• Material provided:
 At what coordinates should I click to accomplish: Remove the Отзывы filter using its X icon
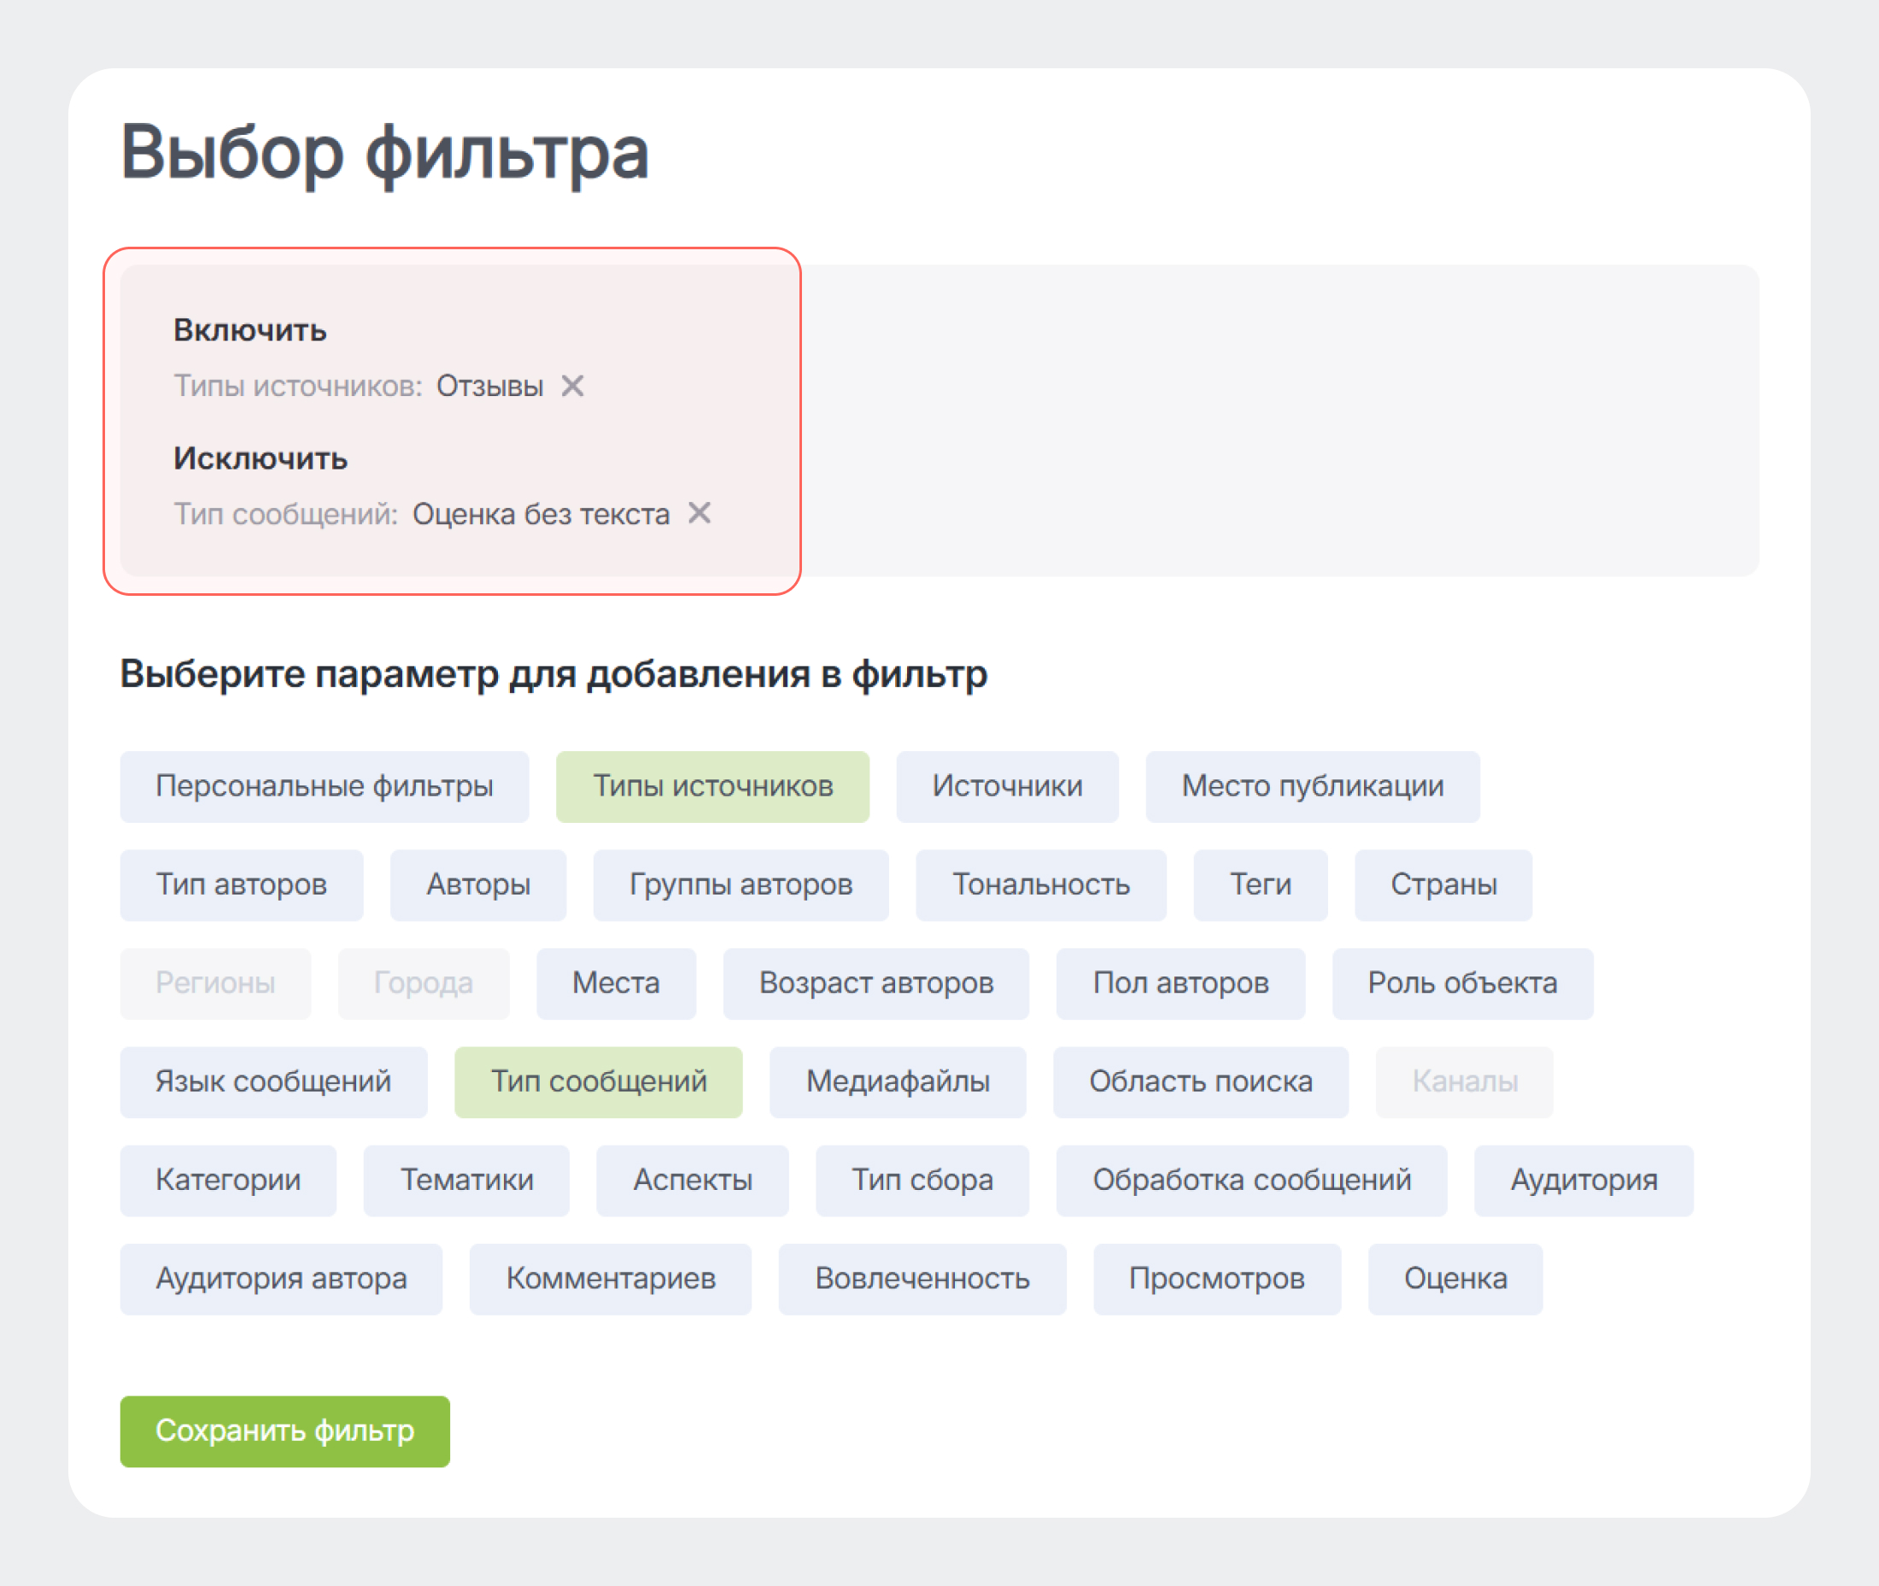(575, 386)
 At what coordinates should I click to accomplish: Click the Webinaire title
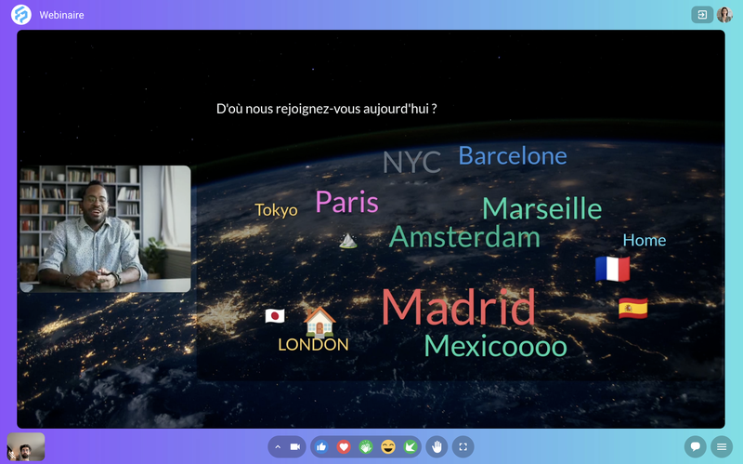click(61, 15)
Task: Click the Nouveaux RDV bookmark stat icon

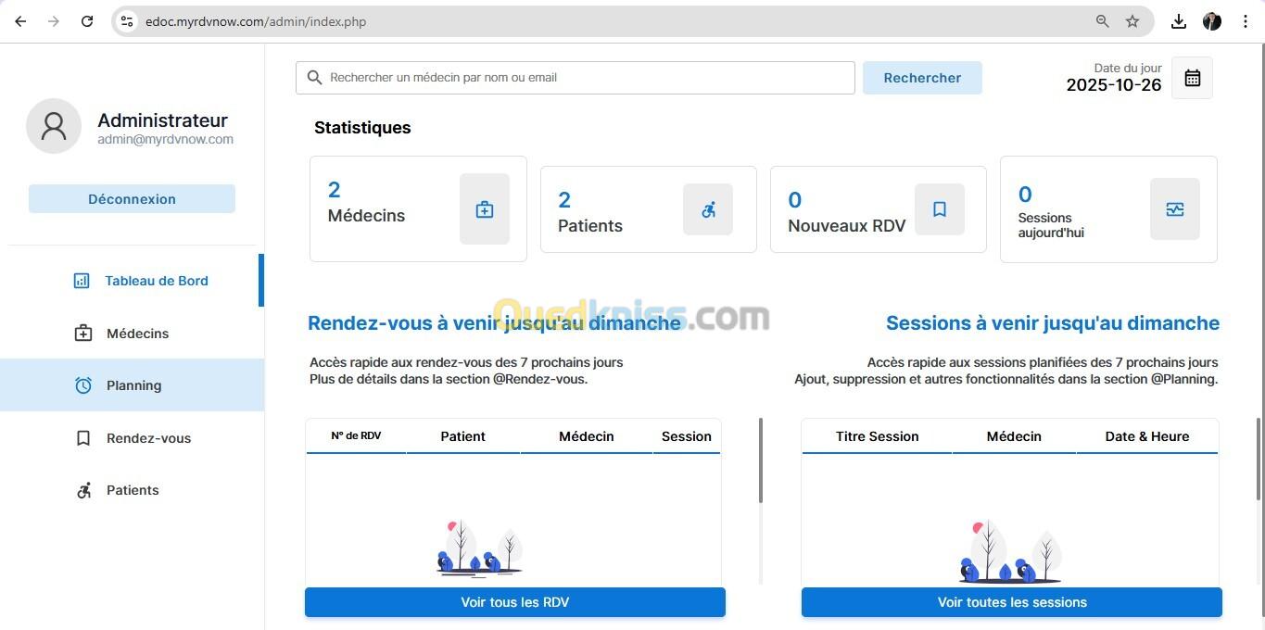Action: coord(939,209)
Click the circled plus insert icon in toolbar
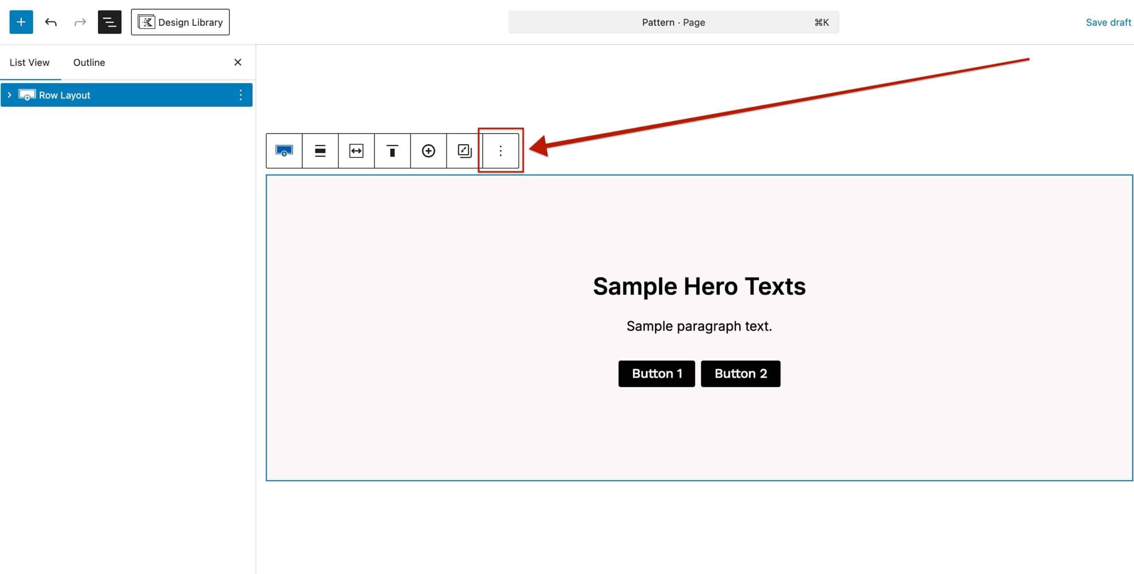The width and height of the screenshot is (1134, 574). tap(428, 151)
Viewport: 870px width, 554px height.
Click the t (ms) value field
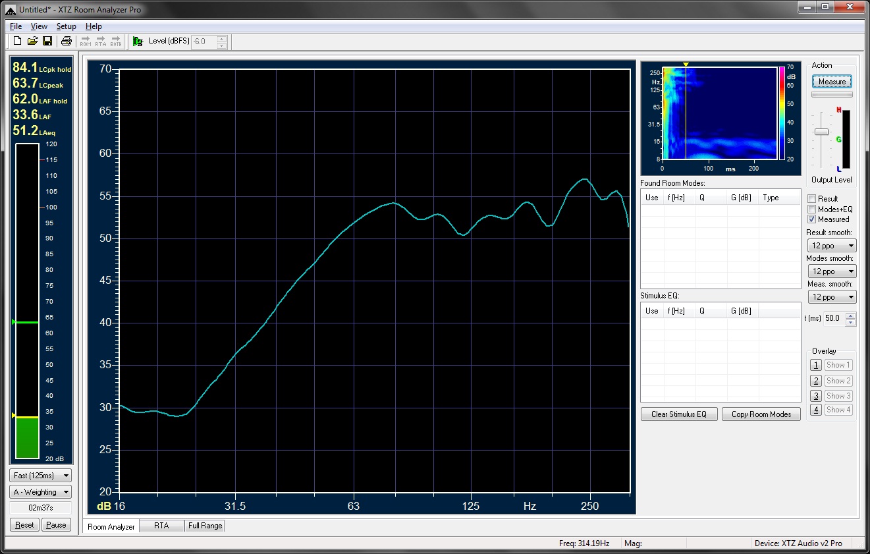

• Task statement: Copy out the lines above word for word, leaving out the pictures.

• Completed exercise:
 At what coordinates should I click to accomplish: Remove the Отзывы filter using its X icon
(575, 386)
 At what coordinates should I click to accomplish: Click the Webinaire title
click(61, 15)
Task: Click the Nouveaux RDV bookmark stat icon

Action: coord(939,209)
Click the circled plus insert icon in toolbar
The width and height of the screenshot is (1134, 574). tap(428, 151)
Viewport: 870px width, 554px height.
Click the t (ms) value field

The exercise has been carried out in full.